Leer un libro requiere ciertas condiciones: es difícil hacerlo en compañía. Menos todavía en el bullicio que nos rodea cotidianamente. El crítico literario Alone definía la lectura como el “vicio impune”. Hoy no siempre se ve con buenos ojos al que se aparta del rebaño y quiere estar a solas: solo o con la única compañía de un libro...

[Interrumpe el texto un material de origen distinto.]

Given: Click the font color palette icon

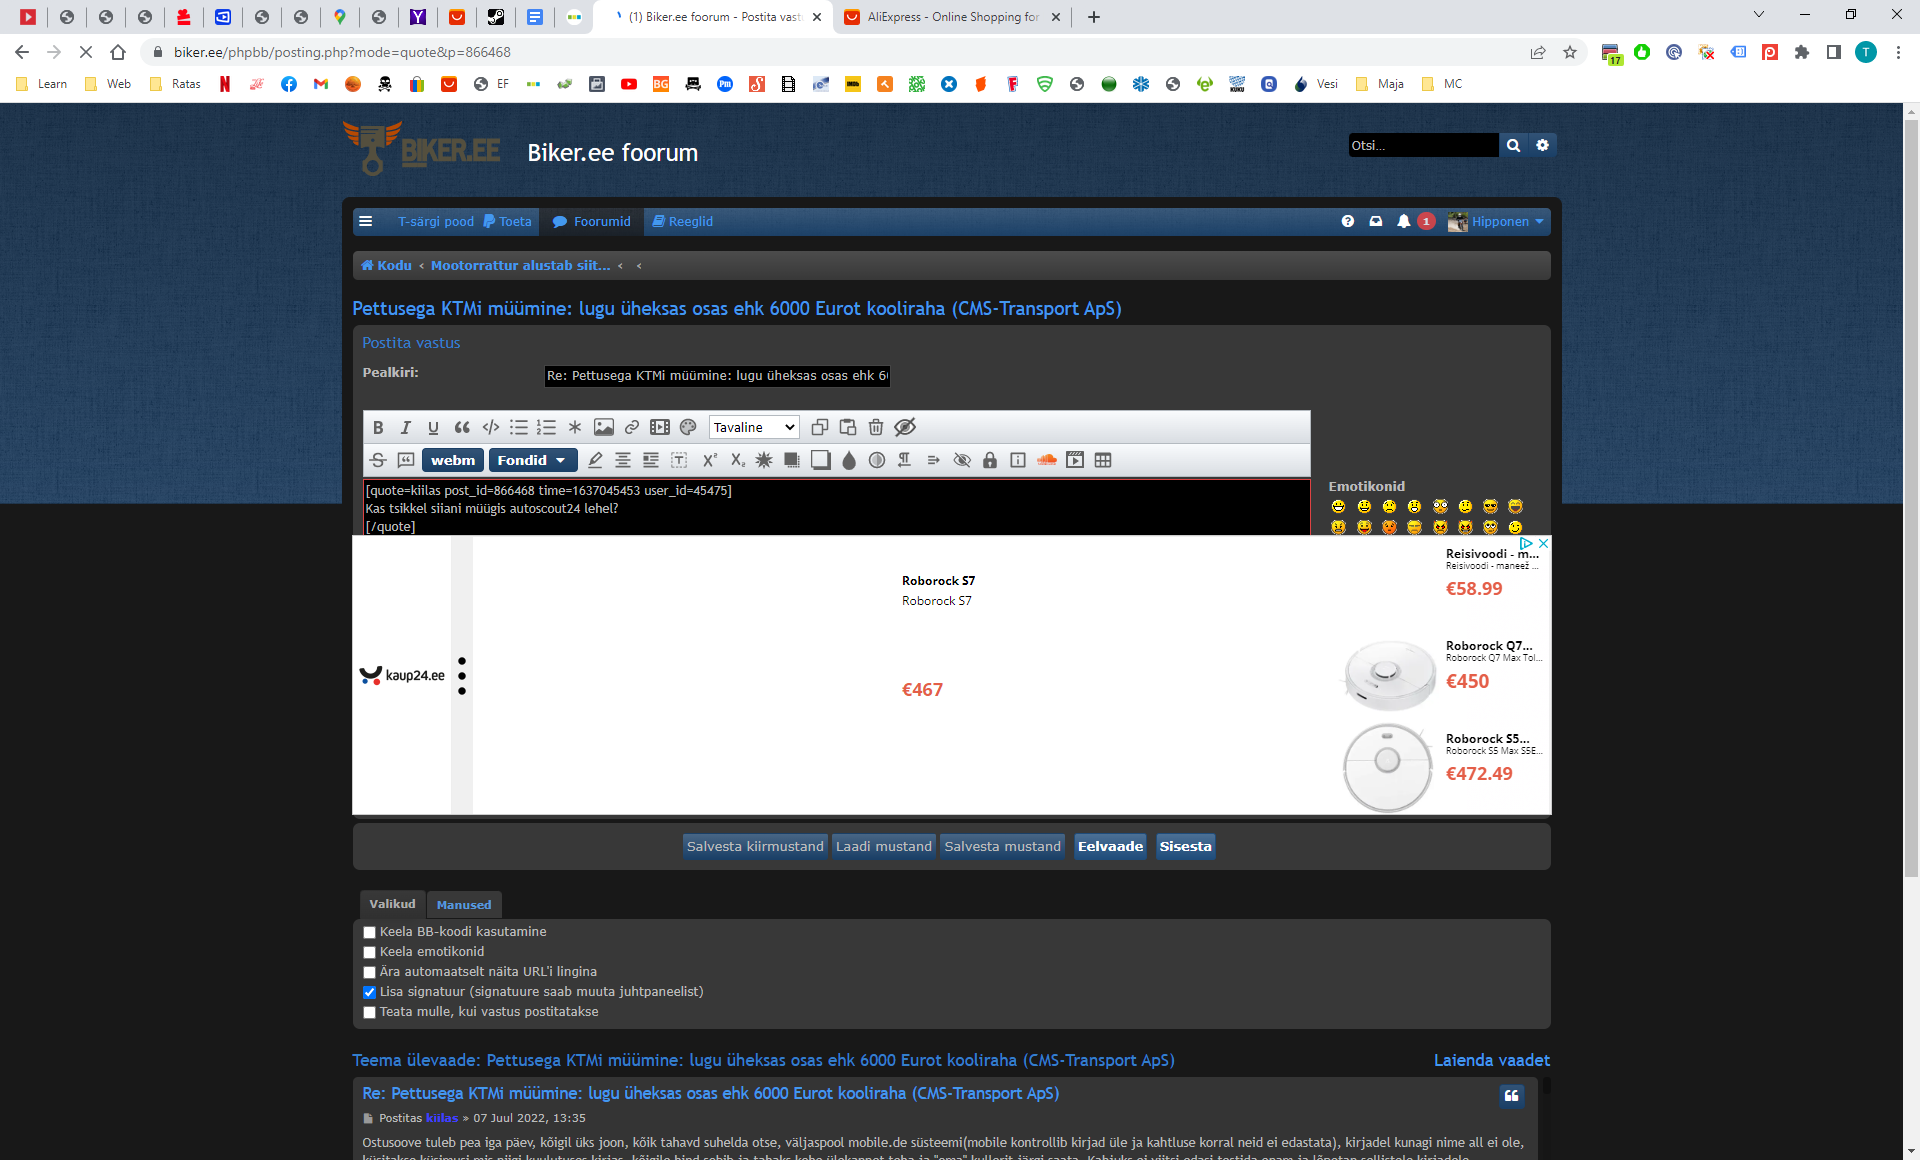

Harry Potter tuvo la virtud, como saben hacerlo los buenos magos, de romper ese hechizo perverso. Y ya vemos el resultado: millones de nuevos lectores en todo el mundo, que, por supuesto, ahora están conscientes de que no existe solamente la autora Rowling y han empezado a internarse en el ancho y variado mundo de la literatura, que va desde la poesía (Neruda, por ejemplo) a los clásicos (¿qué tal La Ilíada y la historia del sitio de Troya y las aventuras de Ulises?); desde las novelas románticas (¿qué tal un repaso a Corín Tellado?) a las nuevas generaciones de autores chilenos (Isabel Allende, Antonio Skarmeta, o el recién fallecido Roberto Bolaño); desde la historia (siempre será un placer leer sobre el pasado chileno a través de Leopoldo Castedo) a la actualidad, renovada todos los días en diarios y revistas.

Pero: ¡ojo! Este es un viaje, que como cualquier otro, no está exento de peligros.

Lo acaban de descubrir algunos ingenuos admiradores de Harry Potter que creyeron encontrar un regalo en una edición chilena, de bajo costo, del quinto tomo de la serie. Meses antes de la fecha anunciada para su arribo oficial, a fines de julio de 2003 apareció en las veredas del centro de Santiago una oferta realmente tentadora: Harry Potter a menos de un tercio del precio estimado.

¿Cuál es el problema?

Uno antiguo como el mundo: lo barato cuesta caro. Producido en el submundo de la piratería en gran escala, este libro tiene varios pecados capitales: no paga impuestos, no paga derechos de autor, no ha sido internado de manera legal. Pero hay otros dos, por lo menos, aun más graves desde el simple punto de vista de un lector que quiere disfrutar de lo que lee y por lo cual ha pagado.

La versión chilena de Harry Potter, por lo que se ha sabido, es fruto de lo peor de las nuevas maravillas tecnológicas: la instalación, vía “scanner” del texto original en inglés en la red, y su traducción, hecha velozmente, por traductores computacionales. Esto significa que, a menudo, la redacción carece de sentido. Ya había perdido bastante en el primer paso –la digitalización, que habitualmente obliga a una cuidadosa revisión para evitar errores-, pero terminó por perderlo todo, o casi todo, en el segundo: la versión “mecánica” en castellano.

Si escribir es un arte destinado a recrear el espíritu, traducir obliga a tener respeto y consideración: no es solo cuestión de cambiar palabra por palabra de un idioma a otro. Se trata, primero que nada, de entender el sentido de lo que pretende decir el autor y, luego, tratar de reproducir su estilo, sus énfasis, sus matices. Hasta ahora no hay máquina alguna que lo pueda hacer y lo grave de este ejemplo es que el reencantamiento con la lectura se puede destruir con acciones como estas, carentes de respeto por el autor y, muy especialmente, por el lector.

Ni Harry Potter ni sus admiradores merecemos este tratamiento. Ni siquiera por ahorrarnos unos pesos.